Trump’s new Executive Order titled “Reducing Regulation and Controlling Regulatory Costs” requires that two rules be “identified for elimination” for every new one proposed. This policy of “2 for 1” regulations is arbitrary, not implementable, and a terrible idea. The purpose of an order like this is to strangle even the most beneficial rules under the guise of cutting red tape.
Most major public health, consumer protection, workplace safety and other rules do cost money, but they also produce enormous social benefits which dramatically outweigh their costs. This is true of major air pollution rules for example—according to studies done by the Office of Management and Budget.
The Order is vague in many respects, and it calls on the Director of OMB to issue additional guidance on how to implement it, so the details of its operation are to come. The Order also includes a powerful caveat which is repeated several times—that it will be implemented “to the extent permitted by law.” So, in the end, this Order may not block rules that are legally required by statute. A president can’t order his executive agencies to disobey the law in any event, and if the agencies try to disobey statutes, they will be called to account by affected parties who will file lawsuits challenging their unlawful actions.
But even if it is fairly toothless in the end, the Order will be a weapon that OMB can use to harass agencies and slow regulation. Delaying important new rules that are necessary to protect public health and welfare can have severe, even disastrous, consequences: think of tainted food, toxic spills, unavailable medicines, unsafe trains and planes.
And requiring 2 rules actually be eliminated (not just “identified for elimination”) for every 1 rule adopted regardless of the net benefits, would be entirely arbitrary. All three rules might be easily cost-justified and their benefits might drastically outweigh their costs. Notably, the Order focuses only on cost—it purports to impose a cap on total regulatory costs so agencies may not add anything to the cost side of the ledger. But this ignores completely the huge societal benefits that come from many public health, safety and consumer protection rules.
The Order is also entirely unnecessary.

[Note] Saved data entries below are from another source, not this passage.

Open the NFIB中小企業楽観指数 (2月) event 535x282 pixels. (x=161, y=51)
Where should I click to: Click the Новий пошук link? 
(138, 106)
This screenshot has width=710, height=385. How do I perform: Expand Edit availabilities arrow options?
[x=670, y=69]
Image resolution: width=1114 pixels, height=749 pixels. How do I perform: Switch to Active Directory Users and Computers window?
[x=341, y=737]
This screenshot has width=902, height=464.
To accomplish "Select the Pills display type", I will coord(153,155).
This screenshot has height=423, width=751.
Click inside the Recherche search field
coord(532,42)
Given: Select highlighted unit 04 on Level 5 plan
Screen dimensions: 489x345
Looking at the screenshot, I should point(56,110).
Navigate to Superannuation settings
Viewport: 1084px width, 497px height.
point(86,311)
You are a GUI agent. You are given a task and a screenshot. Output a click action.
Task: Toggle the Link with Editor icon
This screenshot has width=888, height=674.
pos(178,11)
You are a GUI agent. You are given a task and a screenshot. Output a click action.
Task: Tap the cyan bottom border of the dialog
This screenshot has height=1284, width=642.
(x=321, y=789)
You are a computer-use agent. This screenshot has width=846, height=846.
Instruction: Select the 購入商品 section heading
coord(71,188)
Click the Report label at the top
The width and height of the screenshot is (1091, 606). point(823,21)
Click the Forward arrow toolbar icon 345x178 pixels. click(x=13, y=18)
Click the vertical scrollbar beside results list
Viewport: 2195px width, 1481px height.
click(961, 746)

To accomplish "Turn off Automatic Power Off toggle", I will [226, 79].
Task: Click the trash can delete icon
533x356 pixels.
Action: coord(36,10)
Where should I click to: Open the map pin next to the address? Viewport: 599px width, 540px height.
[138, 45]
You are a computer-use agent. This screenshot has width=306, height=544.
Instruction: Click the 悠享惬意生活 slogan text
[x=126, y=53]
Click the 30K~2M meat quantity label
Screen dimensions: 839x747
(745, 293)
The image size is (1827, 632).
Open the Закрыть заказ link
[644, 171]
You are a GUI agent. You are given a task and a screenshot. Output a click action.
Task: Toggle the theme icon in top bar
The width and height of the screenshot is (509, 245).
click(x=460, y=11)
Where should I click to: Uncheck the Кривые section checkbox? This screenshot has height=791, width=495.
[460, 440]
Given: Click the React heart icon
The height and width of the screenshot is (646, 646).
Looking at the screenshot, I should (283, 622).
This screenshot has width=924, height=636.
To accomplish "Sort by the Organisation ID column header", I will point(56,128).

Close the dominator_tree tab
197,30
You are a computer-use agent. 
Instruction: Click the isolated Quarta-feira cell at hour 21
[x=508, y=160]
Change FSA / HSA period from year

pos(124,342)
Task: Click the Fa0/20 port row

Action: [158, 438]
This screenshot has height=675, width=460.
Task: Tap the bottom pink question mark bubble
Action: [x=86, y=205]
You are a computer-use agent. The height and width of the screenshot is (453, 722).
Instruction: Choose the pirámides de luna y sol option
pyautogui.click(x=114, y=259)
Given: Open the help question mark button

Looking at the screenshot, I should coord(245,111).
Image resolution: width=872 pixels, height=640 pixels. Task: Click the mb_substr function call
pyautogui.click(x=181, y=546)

Existing Executive Orders signed by other presidents already require “significant” agency rules to go through a rigorous cost-benefit analysis overseen by OMB (specifically the Office of Information and Regulatory Affairs within OMB, which conducts detailed reviews) to ensure their benefits outweigh their costs. And existing Executive Order already requires agencies to look back at older rules and consider whether they are still warranted.
The Order’s breadth is striking. It does not define “agency,” and so appears to include independent regulatory agencies, which have never been subject to centralized regulatory review before, and which can be expected to resist White House control. (The Press has reported that the president said, just before signing it, that the Order was not meant to cover agencies like the Securities and Exchange Commission, but that is not reflected in the Order itself). The Order also uses a definition of “rule” that would include much more than “notice and comment” or so-called “legislative” rules but also guidance documents, policy statements and other informal agency documents meant to alert industry about the direction of agency policy, which must now, presumably, be delayed at best and subject to the 2 for 1 “offset” at worst.
A former government colleague and friend of mine suggested this hypothetical to illustrate how Trump’s order actually works against sensible regulation: If an agency wants to issue a rule that is expected to have $1 million in regulatory costs, but is expected to have benefits of $1 billion (1,000 times as much), the agency could not issue that regulation unless it agrees to get rid of at least two regulations with at least $1 million in total cost. The net benefits (benefits minus costs) of the rule being issued or the rules being eliminated do not matter. And, because OMB’s annual reports show that virtually all rules issued in the past 10-15 years have greater benefits than costs (except for a few that were specifically required by Congress), eliminating an existing rule will likely reduce net benefits.
In sum, Trump’s new Executive Order on agency rules is arbitrary, contrary to the public interest and actually works against sound economic principles of regulation.